Streit um weißen Adler - Landtagsarchitekt Kulka zeigt sich kompromissbereit
Möglicherweise findet der Streit um den weißen Adler doch noch ein gutes Ende. Nach einem Gespräch mit Landtagspräsident Gunter Fritsch zeigte sich der Architekt des neuen Landtagsgebäudes, Peter Kulka, am Montag kompromissbereit. Er könne sich unter bestimmten Bedingungen auch einen roten Adler vorstellen, sagte Kulka dem rbb.
Wochenlang war um den weißen Adler im Plenarsaal des neuen Landtagsgebäudes gestritten worden - nun scheint eine Einigung in Sicht. Wie Landtagsarchitekt Peter Kulka dem rbb am Montag sagte, könne er sich auch einen roten Adler vorstellen, allerdings nicht in derselben Größe wie die von ihm entworfene weiße Version. Zuvor hatte Kulka mit dem Präsidenten des Brandenburger Landtags, Gunter Fritsch, gesprochen. Dieser war vom Landtagspräsidium beauftragt worden, eine gütliche Einigung mit Kulka zu erzielen.

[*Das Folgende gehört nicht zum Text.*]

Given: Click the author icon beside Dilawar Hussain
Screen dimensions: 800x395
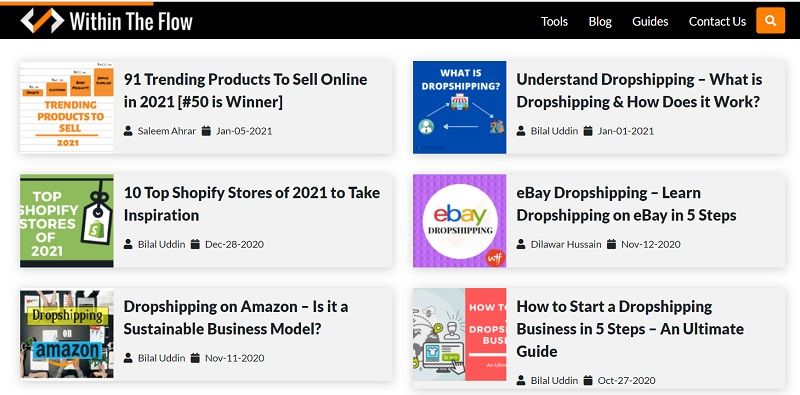Looking at the screenshot, I should pyautogui.click(x=521, y=244).
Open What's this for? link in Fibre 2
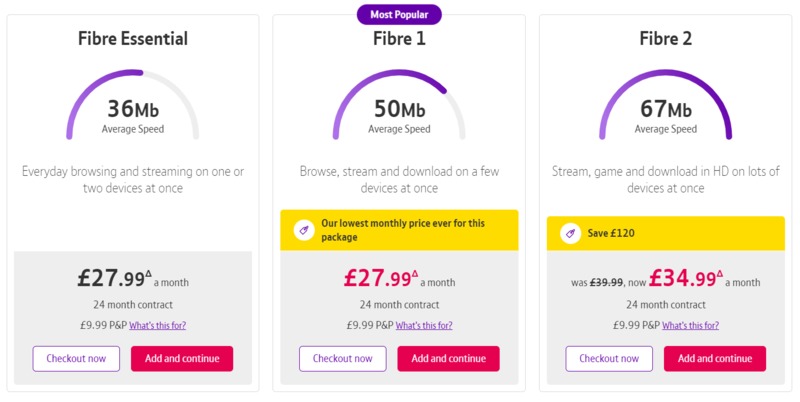 (x=690, y=325)
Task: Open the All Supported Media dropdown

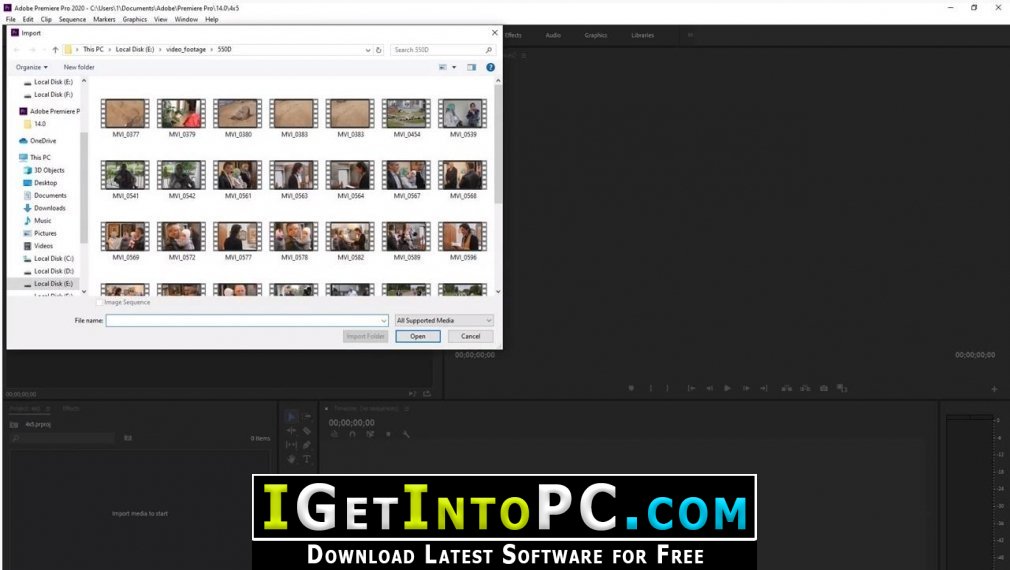Action: [444, 320]
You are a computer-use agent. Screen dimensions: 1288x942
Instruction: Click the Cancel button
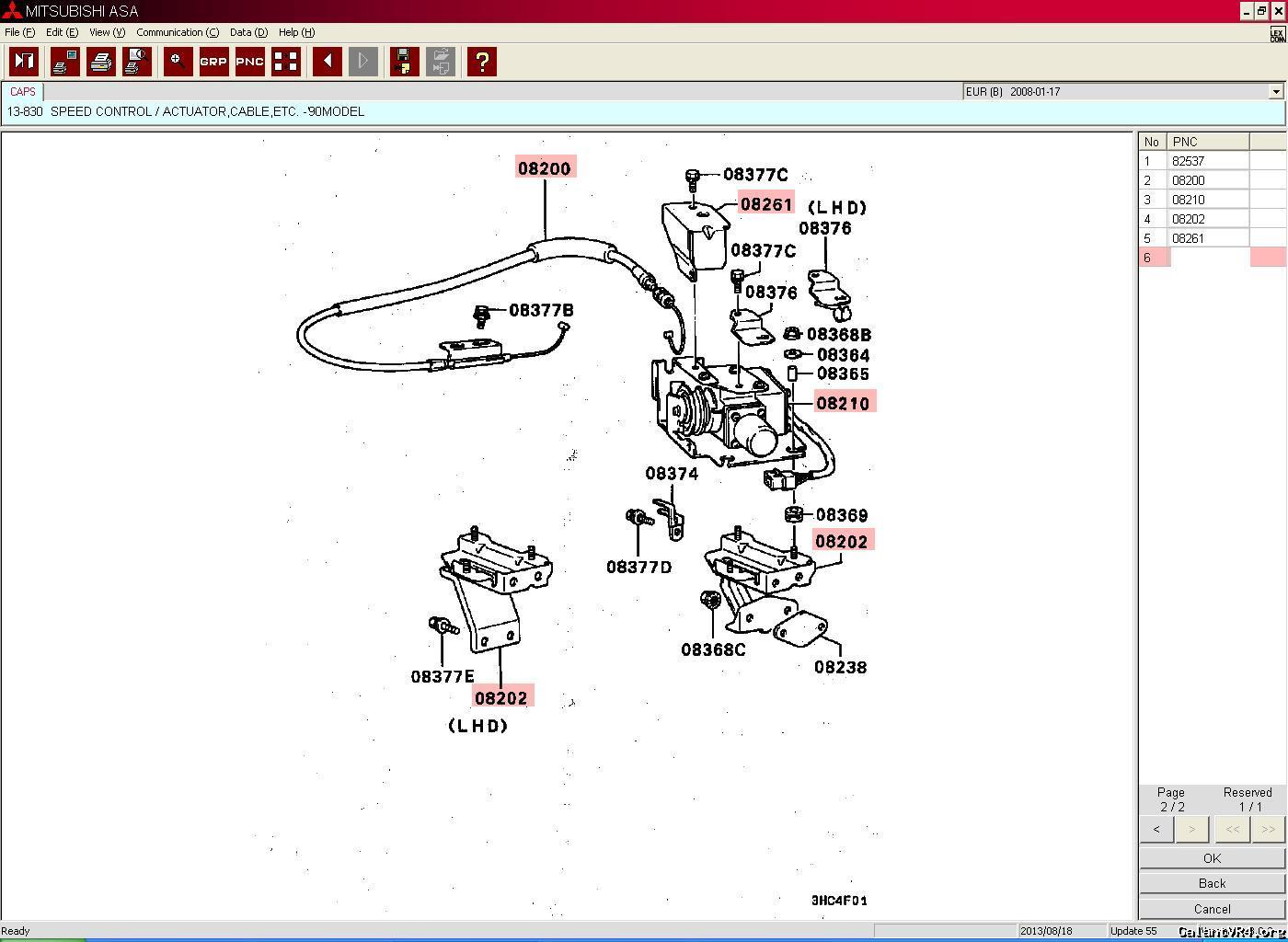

Bisher hatte sich der Architekt immer auf das Urheberrecht berufen und sogar mit rechtlichen Schritten gedroht, sollte der weiße Adler abgehängt werden.

Noch kurz vor dem Treffen mit Fritsch hatte Kulka gesagt: "Hier kann man keine Mehrheitsentscheidung treffen." Mit jeder Veränderung werde sein Urheberrecht als Architekt verletzt. "Abhängen heißt zerstören. Ich will den Brandenburgern nicht den roten Adler nehmen. Aber der Raum braucht ihn nicht", wurde Kulka von der Nachrichtenagentur dpa zitiert.
Nachdem er mit Fritsch gesprochen hatte, will der 76-Jährige nun neue Entwürfe in roter Farbe vorlegen. "Mit der Farbe verschieben sich die Maßstäbe. Wir müssen vielleicht die Größe des
Wappens verändern oder ihn woanders platzieren", erklärte Kulka nach der Sitzung. Das Wie und Wo müsse noch gefunden werden. Im Mai soll auf einer Präsidiumssitzung über die Vorschläge entschieden werden, hieß es.
SPD, CDU und auch FDP haben sich inzwischen mehrheitlich für einen roten Adler im Plenarsaal ausgesprochen. Linke und Grüne halten weiter am weißen Adler fest – so wie es die Kunstkommission des Landtags einst entschieden hatte. Aufgrund der Mehrheitsverhältnisse im Landtag hatte das Landtagspräsidiums jedoch kürzlich beschlossen, den weißen gegen einen roten Adler auszutauschen.